Sementara itu, dirinya juga menjelaskan tiga periode tarif tebusan untuk pemberlakuan pengampunan pajak atau "Tax Amnesty".

Adapun untuk periode pertama, kata dia, tarif tebusan atas harta yang berada di dalam negeri yang ingin dialihkan dan diinvestasikan ke dalam negeri, dalam jangka waktu minimal tiga tahun sejak diinvestasikan, maka dana tembusannya adalah 2 persen.

Untuk periode pertama ini sendiri hanya berlaku mulai 1 Juli - 30 September 2016.

Selanjutnya untuk periode kedua yakni dibebankan membayar sebesar 3 persen jika itu dilakukan sejak Oktober-31 Desember 2016.

Sementara untuk tahap atau periode ketiga tentunya semakin naik biaya yang harus dibayarkan yakni mencapai 5 persen jika baru bisa memberikan surat penyampaian sekaligus pelunasan biaya pajak pada 1 Januari hingga 31 Maret 2017.

Pembagian periode juga berlaku bagi waji pajak yang berada di luar negeri atau yang biasa disebut repatriasi meski dengan jumlah yang berbeda.

Jika mendeklarasikan atau melunasi pada periode pertama, kata dia, maka wajib pajak hanya dikenakan biaya atau tarif tebusan sebesar 4 persen.
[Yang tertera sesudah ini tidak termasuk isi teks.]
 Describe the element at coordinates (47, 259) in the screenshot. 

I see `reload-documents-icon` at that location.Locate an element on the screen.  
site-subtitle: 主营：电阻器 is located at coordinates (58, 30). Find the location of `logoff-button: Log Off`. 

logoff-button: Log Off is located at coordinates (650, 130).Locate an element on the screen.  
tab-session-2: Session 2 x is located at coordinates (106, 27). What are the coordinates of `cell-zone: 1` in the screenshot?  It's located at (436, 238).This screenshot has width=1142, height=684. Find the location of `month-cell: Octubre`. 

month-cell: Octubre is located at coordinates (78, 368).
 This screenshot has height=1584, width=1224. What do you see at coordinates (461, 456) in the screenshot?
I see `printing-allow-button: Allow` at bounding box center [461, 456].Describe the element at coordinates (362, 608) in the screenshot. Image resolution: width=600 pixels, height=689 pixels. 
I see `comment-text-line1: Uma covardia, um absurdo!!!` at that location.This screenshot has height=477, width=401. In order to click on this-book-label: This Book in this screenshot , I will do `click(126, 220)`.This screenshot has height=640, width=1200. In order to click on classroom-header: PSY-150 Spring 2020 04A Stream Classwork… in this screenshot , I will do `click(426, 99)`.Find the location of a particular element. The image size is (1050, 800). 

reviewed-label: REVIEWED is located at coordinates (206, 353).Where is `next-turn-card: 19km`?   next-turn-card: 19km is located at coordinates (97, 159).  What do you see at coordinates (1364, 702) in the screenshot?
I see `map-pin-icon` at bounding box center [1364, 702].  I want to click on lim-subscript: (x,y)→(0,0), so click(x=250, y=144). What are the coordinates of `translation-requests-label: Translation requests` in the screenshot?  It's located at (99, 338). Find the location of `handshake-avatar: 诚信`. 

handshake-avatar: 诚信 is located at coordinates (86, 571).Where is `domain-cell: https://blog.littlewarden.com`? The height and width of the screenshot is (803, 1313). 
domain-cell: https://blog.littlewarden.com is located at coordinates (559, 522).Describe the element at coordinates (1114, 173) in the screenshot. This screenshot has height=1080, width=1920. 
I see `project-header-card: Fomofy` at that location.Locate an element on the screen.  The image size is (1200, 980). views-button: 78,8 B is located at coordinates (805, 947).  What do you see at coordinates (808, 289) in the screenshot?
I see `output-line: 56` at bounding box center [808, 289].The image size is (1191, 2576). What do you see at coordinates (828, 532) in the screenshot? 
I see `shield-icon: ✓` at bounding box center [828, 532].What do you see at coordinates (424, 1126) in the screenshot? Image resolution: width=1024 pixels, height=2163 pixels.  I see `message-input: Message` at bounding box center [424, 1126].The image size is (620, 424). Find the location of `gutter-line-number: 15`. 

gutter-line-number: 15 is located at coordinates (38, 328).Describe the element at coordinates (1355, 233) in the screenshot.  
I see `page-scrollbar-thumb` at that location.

Selanjutnya pada periode kedua yakni merangkak naik menjadi 6 persen.

Sementara untuk periode ketiga Januari higga Maret 2017, tentunya akan lebih besar lagi yang harus dibayarkan, yakni hingga 10 persen dari jumlah kekayaan yang dideklarasikan.

Selain itu, masih ada satu lagi kemudahan khusus yang disiapkan bagi para pelaku UMKM.

DPJ bahkan hanya membebankan tarif pajak 0,5 persen bagi pelaku UMKM yang jumlah deklarasinya tidak lebih dari Rp 10 miliar.